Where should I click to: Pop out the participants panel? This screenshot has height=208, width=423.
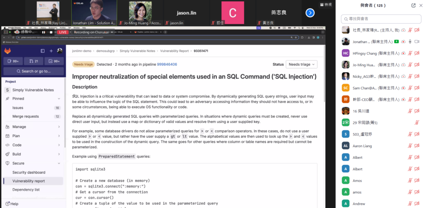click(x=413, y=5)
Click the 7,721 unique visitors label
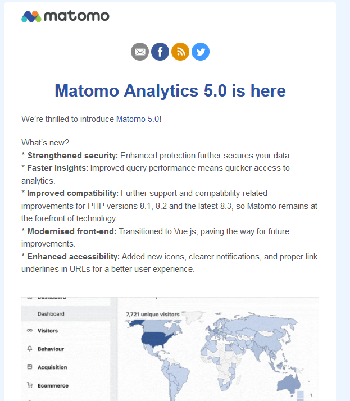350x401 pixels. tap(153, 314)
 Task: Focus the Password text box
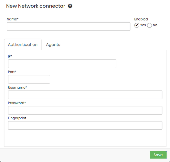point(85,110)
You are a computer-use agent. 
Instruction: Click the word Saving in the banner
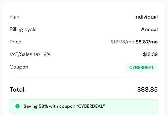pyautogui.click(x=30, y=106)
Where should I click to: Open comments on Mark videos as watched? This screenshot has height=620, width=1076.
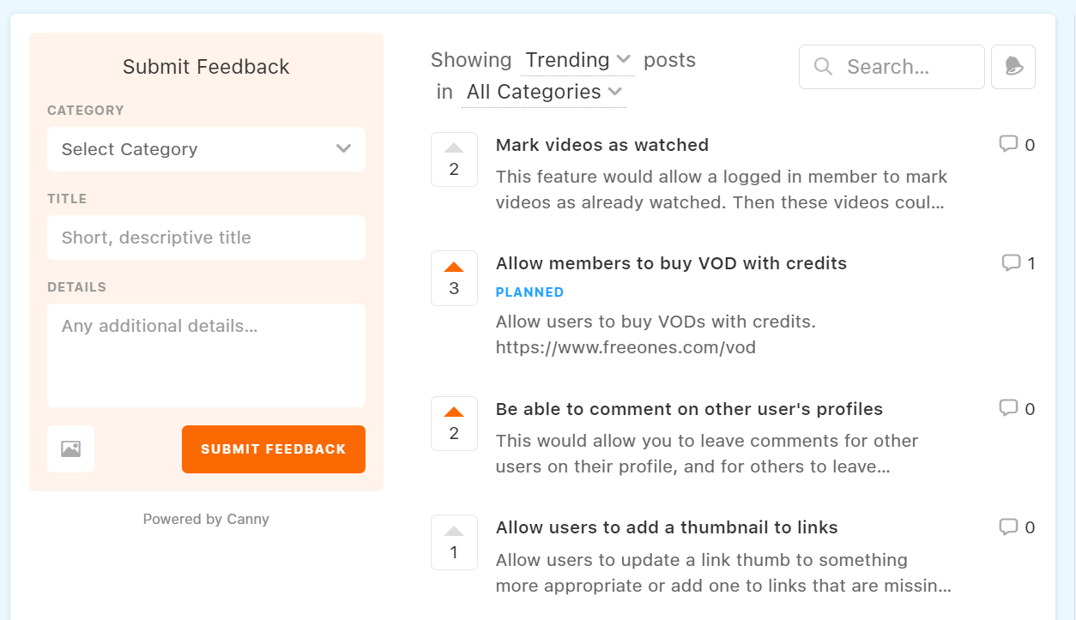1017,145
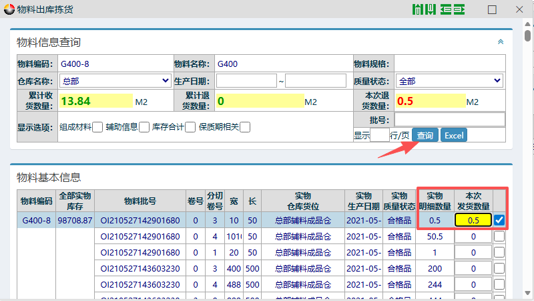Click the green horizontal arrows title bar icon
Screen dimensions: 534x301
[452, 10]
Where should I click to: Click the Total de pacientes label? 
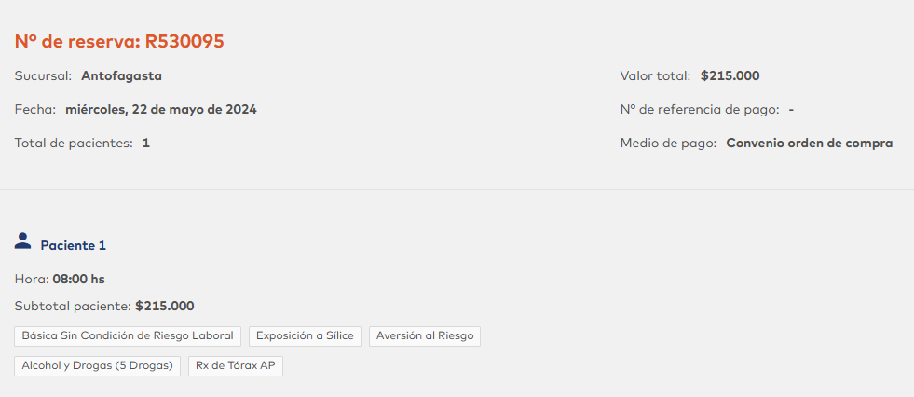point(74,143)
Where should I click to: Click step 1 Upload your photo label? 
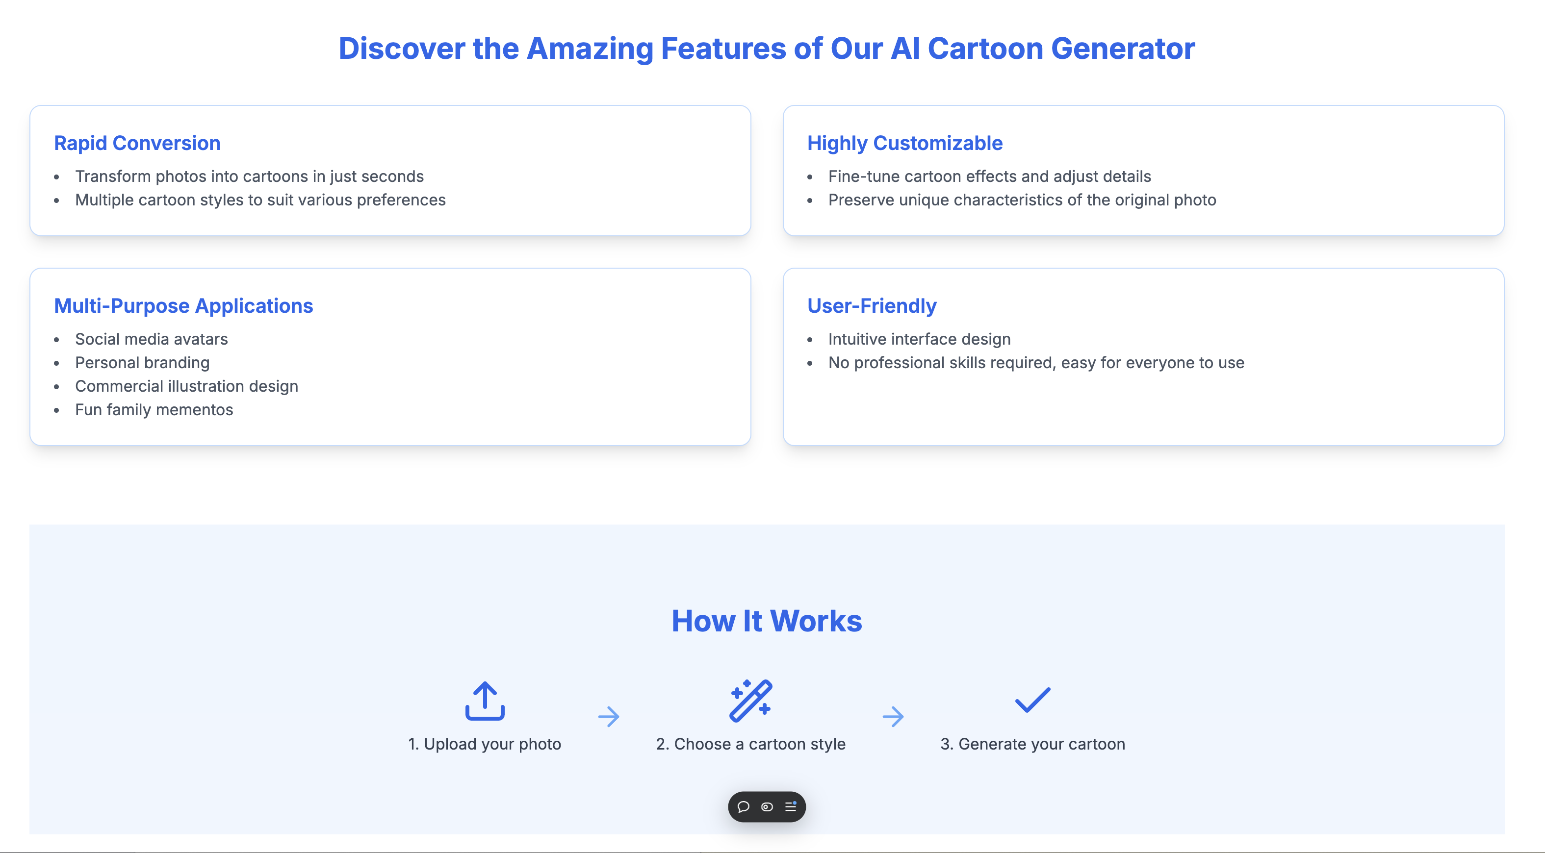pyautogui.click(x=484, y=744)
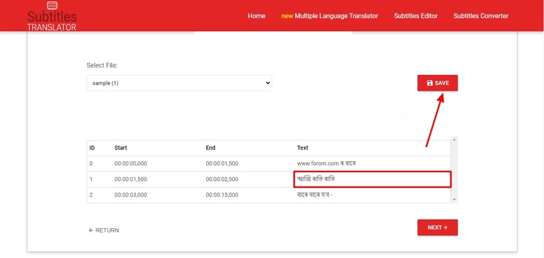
--------
Could you repeat each line above exactly as written? Omit the pictures.

EXERCISE RESULT:
Where should I click to: Pop out the participants panel? This screenshot has height=208, width=423.
click(x=413, y=5)
Click the 7,721 unique visitors label
350x401 pixels. tap(153, 314)
 Task: Focus the Password text box
point(85,110)
You are a computer-use agent. 
Instruction: Click the word Saving in the banner
pyautogui.click(x=30, y=106)
Where should I click to: Open comments on Mark videos as watched? This screenshot has height=620, width=1076.
1017,145
Click the green horizontal arrows title bar icon
Screen dimensions: 534x301
[452, 10]
Where should I click to: Click the Total de pacientes label? 
point(74,143)
Where should I click to: Click step 1 Upload your photo label? 
pyautogui.click(x=484, y=744)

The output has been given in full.